La España vacía, Sergio del Molino, p. 203
Se ha discutido mucho sobre el
carlismo de Valle-Inclán porque no encaja en el molde de la historia que uno de
los mayores revolucionarios de la literatura española profesara una ideologia
reaccionaría. Muchos han preferido considerar el carlismo de Valle-Inclán como
una provocación punk, una forma de irritar al establishment madrileño y a los
escritores oficiales como Jacinto Benavente. Otros, como Paco Umbral, lo han
achacado a un tic de identidad, una forma de construirse un personaje original
que no se diluyera en la gran ciudad, usando para ello una retórica aldeana,
gallega, esotérica y estrambótica.
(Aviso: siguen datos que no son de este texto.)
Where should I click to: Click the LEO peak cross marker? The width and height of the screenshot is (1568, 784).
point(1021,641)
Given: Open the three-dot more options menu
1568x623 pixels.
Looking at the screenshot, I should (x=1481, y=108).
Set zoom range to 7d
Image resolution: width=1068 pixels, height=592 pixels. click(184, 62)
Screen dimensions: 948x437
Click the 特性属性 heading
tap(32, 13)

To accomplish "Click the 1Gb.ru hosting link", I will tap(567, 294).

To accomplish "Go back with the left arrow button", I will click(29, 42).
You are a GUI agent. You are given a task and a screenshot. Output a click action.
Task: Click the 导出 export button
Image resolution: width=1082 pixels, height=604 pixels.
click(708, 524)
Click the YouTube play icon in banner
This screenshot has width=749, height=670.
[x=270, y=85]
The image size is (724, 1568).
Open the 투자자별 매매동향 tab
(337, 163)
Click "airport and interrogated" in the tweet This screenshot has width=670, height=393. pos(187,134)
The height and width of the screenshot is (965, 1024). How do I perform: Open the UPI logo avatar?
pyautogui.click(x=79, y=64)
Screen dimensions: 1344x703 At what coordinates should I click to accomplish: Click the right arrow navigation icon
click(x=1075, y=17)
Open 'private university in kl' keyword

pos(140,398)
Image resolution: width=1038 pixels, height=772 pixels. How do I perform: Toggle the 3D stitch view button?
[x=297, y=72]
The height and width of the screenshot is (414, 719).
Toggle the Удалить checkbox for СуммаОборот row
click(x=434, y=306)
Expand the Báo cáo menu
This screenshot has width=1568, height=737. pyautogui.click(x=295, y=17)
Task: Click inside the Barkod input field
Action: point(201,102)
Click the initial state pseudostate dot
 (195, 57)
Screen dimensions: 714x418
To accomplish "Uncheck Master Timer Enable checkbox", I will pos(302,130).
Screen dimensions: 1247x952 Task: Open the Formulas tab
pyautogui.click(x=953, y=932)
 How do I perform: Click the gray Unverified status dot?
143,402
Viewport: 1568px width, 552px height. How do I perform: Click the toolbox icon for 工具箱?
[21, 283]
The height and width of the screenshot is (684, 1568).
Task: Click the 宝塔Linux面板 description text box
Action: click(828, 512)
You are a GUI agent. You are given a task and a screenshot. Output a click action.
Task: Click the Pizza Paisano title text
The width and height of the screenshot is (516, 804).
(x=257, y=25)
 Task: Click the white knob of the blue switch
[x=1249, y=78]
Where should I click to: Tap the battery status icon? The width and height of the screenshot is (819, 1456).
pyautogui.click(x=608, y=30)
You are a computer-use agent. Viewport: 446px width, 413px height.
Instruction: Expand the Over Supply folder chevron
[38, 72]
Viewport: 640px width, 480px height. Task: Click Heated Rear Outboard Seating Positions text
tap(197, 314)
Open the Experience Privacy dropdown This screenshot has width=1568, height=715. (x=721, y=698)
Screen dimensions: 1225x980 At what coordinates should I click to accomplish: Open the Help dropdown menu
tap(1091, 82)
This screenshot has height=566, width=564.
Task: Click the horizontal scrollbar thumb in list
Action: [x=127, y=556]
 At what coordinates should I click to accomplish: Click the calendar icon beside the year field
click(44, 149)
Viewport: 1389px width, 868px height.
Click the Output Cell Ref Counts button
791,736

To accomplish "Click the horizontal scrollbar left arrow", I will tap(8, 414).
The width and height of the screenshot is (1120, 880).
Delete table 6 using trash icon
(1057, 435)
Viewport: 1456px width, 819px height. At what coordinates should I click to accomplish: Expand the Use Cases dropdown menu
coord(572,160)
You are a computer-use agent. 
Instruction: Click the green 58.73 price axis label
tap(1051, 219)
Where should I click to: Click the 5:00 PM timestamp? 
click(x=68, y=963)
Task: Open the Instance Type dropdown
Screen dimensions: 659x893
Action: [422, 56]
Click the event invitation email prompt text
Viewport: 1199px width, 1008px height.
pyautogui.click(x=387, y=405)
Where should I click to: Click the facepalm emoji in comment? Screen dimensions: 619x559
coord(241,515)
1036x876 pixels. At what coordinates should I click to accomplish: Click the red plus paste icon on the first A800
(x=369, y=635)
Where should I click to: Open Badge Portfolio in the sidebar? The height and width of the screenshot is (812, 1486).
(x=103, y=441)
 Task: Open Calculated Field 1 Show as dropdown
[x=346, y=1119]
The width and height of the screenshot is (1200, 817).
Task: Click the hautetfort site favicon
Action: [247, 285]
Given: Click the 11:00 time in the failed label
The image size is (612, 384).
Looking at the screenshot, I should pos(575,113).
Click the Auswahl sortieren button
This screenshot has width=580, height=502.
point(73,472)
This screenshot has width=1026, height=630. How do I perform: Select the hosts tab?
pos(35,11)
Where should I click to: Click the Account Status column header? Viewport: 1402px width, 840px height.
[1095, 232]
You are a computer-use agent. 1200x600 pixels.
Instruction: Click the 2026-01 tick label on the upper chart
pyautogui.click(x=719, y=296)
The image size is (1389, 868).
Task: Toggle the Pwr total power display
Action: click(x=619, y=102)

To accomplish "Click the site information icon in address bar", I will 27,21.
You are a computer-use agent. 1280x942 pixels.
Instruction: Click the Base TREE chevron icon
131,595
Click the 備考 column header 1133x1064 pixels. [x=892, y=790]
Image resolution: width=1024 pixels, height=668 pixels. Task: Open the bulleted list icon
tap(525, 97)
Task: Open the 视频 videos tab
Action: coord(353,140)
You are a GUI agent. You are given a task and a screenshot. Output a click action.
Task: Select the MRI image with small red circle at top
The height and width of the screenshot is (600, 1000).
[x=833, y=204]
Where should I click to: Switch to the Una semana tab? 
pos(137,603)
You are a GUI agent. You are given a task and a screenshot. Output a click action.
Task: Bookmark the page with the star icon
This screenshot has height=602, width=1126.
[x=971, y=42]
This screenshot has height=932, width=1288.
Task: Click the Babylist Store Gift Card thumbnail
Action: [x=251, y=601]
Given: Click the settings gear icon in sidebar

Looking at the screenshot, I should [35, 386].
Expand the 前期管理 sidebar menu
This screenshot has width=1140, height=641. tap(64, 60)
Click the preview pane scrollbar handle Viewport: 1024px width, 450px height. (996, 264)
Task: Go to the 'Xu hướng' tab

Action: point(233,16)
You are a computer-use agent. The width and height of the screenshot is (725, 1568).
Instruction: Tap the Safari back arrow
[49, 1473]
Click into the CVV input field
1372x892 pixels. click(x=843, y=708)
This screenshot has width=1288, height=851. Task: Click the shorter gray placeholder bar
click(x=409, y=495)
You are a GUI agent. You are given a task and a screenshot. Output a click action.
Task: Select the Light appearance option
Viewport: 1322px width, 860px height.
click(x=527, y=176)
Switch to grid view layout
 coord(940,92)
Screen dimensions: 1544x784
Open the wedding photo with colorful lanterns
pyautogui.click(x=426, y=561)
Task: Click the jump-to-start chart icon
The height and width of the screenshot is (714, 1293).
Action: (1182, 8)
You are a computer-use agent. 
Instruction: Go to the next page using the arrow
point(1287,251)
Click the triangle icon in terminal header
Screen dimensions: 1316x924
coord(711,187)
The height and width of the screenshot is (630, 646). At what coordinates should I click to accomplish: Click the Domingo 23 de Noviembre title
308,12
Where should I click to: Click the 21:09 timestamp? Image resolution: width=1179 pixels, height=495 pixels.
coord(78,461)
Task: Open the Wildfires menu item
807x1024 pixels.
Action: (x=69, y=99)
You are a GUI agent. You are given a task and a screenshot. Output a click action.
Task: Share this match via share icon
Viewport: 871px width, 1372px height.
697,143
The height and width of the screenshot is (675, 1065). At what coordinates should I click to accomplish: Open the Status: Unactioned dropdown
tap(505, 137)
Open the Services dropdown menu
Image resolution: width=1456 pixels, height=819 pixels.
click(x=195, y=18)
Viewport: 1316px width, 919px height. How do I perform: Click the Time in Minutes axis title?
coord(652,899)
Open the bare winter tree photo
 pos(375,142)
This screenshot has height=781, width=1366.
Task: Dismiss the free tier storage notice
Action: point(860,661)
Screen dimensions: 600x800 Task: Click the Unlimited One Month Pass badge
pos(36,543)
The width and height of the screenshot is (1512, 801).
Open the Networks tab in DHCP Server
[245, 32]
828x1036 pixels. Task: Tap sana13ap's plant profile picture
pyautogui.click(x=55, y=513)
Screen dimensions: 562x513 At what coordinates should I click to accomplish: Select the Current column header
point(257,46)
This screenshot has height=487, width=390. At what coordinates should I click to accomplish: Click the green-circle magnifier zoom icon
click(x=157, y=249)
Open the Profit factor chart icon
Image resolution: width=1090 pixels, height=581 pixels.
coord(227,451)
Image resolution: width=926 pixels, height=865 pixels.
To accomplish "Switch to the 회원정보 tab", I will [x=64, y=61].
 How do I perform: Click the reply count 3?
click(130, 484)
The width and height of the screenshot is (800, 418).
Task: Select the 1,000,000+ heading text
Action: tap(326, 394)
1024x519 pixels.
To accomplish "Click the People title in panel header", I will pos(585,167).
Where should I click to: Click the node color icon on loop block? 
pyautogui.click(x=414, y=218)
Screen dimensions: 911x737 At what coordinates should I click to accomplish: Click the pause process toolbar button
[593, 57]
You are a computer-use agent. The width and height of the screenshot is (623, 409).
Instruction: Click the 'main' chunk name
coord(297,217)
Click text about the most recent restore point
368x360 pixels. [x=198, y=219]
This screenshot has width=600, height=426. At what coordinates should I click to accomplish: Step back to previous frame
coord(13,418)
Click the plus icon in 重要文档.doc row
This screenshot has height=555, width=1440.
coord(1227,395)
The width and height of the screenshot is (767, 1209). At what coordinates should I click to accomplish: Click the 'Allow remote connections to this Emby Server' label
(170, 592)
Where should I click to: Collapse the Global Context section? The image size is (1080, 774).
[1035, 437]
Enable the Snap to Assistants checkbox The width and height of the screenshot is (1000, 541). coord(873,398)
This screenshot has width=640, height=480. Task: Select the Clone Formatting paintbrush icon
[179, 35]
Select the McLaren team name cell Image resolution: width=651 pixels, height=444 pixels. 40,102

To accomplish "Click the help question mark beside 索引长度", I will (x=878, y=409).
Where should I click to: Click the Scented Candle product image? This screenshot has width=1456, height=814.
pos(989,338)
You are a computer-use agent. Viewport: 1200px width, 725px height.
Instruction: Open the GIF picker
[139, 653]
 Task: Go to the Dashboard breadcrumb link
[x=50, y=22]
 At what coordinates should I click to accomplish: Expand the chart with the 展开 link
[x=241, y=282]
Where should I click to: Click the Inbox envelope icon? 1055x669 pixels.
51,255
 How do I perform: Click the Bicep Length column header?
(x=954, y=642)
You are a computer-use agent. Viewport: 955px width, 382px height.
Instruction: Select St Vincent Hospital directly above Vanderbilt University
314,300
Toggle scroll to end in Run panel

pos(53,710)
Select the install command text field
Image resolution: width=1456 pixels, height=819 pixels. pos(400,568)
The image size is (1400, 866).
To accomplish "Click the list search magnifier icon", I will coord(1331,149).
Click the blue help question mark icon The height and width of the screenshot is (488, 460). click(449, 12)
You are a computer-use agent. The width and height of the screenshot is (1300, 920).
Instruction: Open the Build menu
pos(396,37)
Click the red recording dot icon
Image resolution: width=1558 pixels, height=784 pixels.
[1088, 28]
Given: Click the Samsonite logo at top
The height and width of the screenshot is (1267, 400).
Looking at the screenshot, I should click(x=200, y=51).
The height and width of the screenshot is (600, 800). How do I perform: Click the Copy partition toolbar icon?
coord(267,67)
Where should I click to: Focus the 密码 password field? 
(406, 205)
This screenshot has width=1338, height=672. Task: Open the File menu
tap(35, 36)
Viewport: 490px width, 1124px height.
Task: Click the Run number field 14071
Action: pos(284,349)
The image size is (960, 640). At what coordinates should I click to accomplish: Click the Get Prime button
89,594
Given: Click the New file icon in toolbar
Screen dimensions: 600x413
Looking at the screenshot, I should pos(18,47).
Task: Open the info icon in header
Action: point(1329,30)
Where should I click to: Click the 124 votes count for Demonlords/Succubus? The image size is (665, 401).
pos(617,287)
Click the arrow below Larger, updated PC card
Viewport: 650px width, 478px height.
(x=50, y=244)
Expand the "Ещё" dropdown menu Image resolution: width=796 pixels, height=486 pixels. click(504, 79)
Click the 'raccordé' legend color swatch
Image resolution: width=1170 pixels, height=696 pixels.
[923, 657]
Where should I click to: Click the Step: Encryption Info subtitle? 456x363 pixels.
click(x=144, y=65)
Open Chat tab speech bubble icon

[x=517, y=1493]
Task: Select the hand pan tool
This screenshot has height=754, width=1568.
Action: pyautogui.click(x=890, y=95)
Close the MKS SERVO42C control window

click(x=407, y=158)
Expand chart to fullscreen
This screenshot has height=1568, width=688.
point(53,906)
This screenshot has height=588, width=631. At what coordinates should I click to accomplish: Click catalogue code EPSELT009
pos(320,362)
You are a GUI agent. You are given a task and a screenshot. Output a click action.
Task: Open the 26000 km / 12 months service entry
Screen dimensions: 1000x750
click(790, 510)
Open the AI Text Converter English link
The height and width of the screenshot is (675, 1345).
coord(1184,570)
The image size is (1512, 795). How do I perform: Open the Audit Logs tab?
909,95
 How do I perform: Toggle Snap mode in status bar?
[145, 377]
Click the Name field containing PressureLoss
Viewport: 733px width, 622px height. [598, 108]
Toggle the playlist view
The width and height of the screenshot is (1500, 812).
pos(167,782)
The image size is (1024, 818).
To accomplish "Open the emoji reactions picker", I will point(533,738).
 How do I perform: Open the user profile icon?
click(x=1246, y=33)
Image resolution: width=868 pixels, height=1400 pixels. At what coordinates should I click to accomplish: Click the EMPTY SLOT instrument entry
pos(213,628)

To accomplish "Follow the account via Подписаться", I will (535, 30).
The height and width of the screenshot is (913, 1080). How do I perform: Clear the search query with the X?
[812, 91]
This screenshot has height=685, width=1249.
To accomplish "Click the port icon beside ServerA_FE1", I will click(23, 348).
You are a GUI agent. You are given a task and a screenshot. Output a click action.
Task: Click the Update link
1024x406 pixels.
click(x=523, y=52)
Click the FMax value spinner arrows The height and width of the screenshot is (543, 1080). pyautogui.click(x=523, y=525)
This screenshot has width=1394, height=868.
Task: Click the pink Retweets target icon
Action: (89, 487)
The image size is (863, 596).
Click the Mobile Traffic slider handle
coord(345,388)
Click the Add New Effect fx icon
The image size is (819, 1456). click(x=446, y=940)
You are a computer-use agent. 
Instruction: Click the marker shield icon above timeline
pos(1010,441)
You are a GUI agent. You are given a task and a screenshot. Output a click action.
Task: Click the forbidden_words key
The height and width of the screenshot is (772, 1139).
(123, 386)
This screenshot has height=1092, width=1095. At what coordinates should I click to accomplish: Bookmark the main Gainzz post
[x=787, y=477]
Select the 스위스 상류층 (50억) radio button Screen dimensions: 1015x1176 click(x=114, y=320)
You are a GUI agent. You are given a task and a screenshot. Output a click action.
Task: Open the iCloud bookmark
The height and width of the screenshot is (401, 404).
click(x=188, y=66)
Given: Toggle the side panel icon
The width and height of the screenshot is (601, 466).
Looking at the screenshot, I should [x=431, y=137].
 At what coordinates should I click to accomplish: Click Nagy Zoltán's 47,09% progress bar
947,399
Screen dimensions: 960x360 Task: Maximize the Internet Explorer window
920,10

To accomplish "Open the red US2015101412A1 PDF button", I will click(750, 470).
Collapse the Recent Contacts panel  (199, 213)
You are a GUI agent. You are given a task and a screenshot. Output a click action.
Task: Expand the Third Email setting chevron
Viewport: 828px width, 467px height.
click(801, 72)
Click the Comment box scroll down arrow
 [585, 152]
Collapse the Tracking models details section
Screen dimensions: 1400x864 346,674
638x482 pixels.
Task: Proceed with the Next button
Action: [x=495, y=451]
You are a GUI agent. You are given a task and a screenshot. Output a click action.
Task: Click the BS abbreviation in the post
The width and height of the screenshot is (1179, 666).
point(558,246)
Para estas interpretaciones, el carlismo
sería un adorno estético equiparable a las barbas largas de buhonero que
gastaba.''' Pero, en un escritor que ha dejado títulos como La lámpara
maravillosa o poemarios como La pipa de kif, la apariencia no es adorno y la
provocación no es gamberrismo. Hay un significado profundo que no se puede
despreciar. No tiene sentido prestar atención a los hallazgos de su teatro y de
sus novelas y pasar por encima de sus provocaciones y su aspecto como si no
formaran parte del proyecto artístico de Valle. Todo en Valle era arte. Estaba
en sus libros, pero también en la forma de editar sus obras, bajo el título
global de Opera Omnia. En su forma de estar en público. En su conversación.
Todo formaba parte de lo mismo: un arcaísmo estético absolutamente anclado en
el presente. Una forma de interpelar a lo contemporáneo subrayando todo lo que
lo contemporáneo había destruido o quería destruir.
Despreciar la provocación
tachándola de simple provocación es una forma eficaz de desactivarla. Lo que
podría ser un señalamiento de asuntos o características vergonzosas o incómodas
se reduce al chiste bufonesco. Se evita así mirar de frente o reflexionar sobre
lo que la provocación propone. En este caso, se busca deshacer la idea incómoda
de que alguien crucial para la cultura española, calificado incluso de genio,
fuera a la vez parte de lo más embrutecido Y montaraz del país. Carlista era
Nicolás Rubín. Valle, el refinado Valle, el padre del marqués de Bradomín, el
inventor del esperpento, no. Podía usar el carlismo como leitmotiv en las
Sonatas o en las Comedias bárbaras, pero no podía ser él mismo un carlista. No
podía identificarse con Bradomín (que era trasunto literario, precisamente, de
un general carlista, Carlos Calderón) ni con el salvaje señor de Montenegro.
Eso eran letras, ficción, impostura. Pero en Valle la pose no era un gesto para
epatar, sino una forma sincera de estar en el mundo. Cuando se declara
carlista, conviene tomarlo en serio.